Each requirement contains a matcher field, which maps the value of matcher to a class representing the requirement. If the mapping exists, the respective requirement class will be instantiated with the JSON object containing the matcher field. Mappings can be found in validator/major/map.py. All requirements implemented the AbstractRequirement class, but it is up to the each requirement to implement what fields it accepts from JSON and when it is fulfilled.

Often times a requirement has sub-requirements. This occurs in the case of logical operators:

{
  "matcher": "AndRequirement",
  "requirements": [
    {
      "requirement: "CourseRequirement",
      "course": "HIST 1301"
    },
    {
      "requirement: "Requirement",
      "course": "CS 1302"
    }
  ],
}

Greedy approach design and limitations

Whereas in core validation where some courses could fulfill multiple requirements, a key assumption of major validation is that courses always map 1:1 with requirements. This removes the complexity that comes with course splitting and allows us to take a greedy approach, evaluating each requirement in isolation.
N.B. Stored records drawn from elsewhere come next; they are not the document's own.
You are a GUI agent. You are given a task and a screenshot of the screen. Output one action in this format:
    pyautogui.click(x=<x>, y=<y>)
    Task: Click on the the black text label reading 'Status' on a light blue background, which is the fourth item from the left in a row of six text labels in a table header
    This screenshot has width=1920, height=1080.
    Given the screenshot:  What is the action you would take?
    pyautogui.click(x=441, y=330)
The simplest greedy approach would be to take each course and attempt to fulfill each requirement, moving on to the next course when either a requirement accepts the course or no requirement accepts the course. It turns out this approach is good enough for our case.

for course in courses:
  for req in requirements:
    if req.attempt_fulfill(course):
      break

Free electives

UTD defines the free elective requirement as a "catch-all" that accepts any hours unused from core or major. As such, req.attempt_fulfill should return false if the requirement was already fulfilled, so the course can continue to be evaluated for the free elective requirement. Free electives don't break our original assumption that all courses map 1:1 with requirements because they are evaluated last with unused courses.